* **PROBLEM REQUIREMENTS**
Select the lines below containing the word "Aiguille".

*** EXERCISE DATA Section Begins ***

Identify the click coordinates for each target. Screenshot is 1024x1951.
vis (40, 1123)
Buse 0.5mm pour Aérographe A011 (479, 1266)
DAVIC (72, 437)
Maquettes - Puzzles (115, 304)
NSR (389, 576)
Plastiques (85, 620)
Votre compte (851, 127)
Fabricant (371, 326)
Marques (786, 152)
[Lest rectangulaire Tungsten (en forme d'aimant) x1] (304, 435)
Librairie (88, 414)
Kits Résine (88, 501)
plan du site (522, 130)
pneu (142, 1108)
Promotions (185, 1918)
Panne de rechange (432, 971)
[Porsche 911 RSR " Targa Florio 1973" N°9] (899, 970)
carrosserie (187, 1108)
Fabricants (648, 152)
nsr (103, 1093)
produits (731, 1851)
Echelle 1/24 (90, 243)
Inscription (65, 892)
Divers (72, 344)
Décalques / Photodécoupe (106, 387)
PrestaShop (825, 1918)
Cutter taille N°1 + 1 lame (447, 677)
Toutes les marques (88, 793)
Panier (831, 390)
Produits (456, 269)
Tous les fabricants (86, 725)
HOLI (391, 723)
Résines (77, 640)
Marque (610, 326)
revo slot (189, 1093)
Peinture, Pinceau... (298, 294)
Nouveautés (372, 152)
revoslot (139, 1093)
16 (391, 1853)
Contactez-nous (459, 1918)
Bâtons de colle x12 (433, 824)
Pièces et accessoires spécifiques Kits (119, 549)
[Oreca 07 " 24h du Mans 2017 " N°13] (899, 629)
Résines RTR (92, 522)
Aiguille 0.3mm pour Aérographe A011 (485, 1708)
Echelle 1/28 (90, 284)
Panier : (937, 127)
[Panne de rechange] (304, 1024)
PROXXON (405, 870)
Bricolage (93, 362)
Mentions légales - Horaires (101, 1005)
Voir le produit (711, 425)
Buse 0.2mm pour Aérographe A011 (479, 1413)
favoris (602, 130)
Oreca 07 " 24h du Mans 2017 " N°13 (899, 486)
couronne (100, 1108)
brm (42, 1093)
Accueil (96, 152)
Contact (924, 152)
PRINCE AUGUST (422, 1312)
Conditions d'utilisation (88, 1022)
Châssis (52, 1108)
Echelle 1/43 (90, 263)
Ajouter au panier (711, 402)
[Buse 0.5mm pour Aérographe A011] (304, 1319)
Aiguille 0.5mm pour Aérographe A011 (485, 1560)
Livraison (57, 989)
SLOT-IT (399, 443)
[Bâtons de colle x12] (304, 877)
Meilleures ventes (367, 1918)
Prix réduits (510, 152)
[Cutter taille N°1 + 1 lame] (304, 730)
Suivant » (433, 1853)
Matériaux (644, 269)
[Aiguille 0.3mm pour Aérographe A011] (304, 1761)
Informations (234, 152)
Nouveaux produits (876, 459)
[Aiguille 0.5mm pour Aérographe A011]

*** EXERCISE DATA Section Ends ***

* **EXERCISE ANSWER**
Aiguille 0.3mm pour Aérographe A011 (485, 1708)
Aiguille 0.5mm pour Aérographe A011 (485, 1560)
[Aiguille 0.3mm pour Aérographe A011] (304, 1761)
[Aiguille 0.5mm pour Aérographe A011]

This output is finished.